After 10 generations, 23 years and countless miles recorded, Mitsubishi has announced the discontinuation of the Lancer EVO, letting the street-legal rally car drive off into the sunset.
2015 marks the final year of production for a car that has become so iconic in the world of rally car racing that it may have seemed unlikely the model would see its end.
“It was a Lamborghini kind of fast in this commuter, boring, four-door family car,”
said Dr. Joseph Pelletier, assistant professor of psychology and self-proclaimed “die-hard” car enthusiast. “It is like the ultimate sleeper, especially in factory form. You can walk on pretty much anyone with it.”
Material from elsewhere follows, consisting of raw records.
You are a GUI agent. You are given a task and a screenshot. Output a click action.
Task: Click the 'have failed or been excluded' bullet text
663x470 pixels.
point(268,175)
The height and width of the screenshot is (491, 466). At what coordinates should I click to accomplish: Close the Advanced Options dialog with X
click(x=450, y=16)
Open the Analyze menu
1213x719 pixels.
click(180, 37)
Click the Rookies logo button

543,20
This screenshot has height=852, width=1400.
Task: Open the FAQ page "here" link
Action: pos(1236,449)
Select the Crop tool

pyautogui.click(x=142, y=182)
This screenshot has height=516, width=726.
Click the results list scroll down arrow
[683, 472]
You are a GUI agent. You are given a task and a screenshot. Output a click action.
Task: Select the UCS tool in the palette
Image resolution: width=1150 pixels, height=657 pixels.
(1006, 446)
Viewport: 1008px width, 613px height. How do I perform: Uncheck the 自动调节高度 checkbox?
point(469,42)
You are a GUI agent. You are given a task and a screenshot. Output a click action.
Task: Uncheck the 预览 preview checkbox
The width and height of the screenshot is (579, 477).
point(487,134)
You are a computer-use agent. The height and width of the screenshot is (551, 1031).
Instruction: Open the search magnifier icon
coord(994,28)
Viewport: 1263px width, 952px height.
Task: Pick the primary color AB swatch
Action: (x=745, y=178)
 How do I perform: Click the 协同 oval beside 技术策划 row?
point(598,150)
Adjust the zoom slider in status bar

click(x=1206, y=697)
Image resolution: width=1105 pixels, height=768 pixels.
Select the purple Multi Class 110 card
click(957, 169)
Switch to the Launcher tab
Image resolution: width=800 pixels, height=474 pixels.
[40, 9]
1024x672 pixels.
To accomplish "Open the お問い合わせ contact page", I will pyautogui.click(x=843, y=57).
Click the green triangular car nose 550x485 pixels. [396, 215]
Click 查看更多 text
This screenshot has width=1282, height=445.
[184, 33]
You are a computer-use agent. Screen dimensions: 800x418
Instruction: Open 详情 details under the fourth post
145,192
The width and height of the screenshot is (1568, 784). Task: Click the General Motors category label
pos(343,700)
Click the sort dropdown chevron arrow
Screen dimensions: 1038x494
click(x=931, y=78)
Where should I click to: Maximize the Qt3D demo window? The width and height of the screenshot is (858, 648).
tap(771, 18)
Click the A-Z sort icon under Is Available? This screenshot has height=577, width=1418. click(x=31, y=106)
For the majority of its lifespan, the EVO’s only true competition has been rival Subaru’s WRX STI, which boasts an equally impressive record on the tracks when compared to the Lancer.
“As far as imports go, the EVO and Subaru WRX STI were always the golden horses on the market,” Pelletier said.
Although the end of the EVO era may be bittersweet, the car has been a staple for affordable sedans capable of high quality racetrack performance for the past two decades, and even past versions of the car still retain their value in the current car market.
“EVOs are becoming more rare and valuable in the rally market because of (the car’s) standard performance and legacy,” said Paul Yoo, senior business administration major. “EVO 9’s and EVO 8’s still hold their value compared to older (Subaru) STI models and other Subaru’s such as the GC series.”
The base model Lancer will make its return in 2016, but the EVO trim will be cut by Mitsubishi and only 1,600 “Final Edition” cars will be sold in the United States.
“Nobody builds good sleepers anymore,” Pelletier said. “It’s all bells and whistles, and that car was (very) fast in a very sensible package, and that engine was bulletproof, too.”
The standard EVO sold for $35,000 before modifications, which is a deal for 291 horsepower, Mitsubishi’s Super All-Wheel Control and five-speed manual transmission when compared to the pricetag of similar sport sedans in its class.
“It is a corner of the market that is dying out and Subaru
has the corner on it now,” Pelletier said.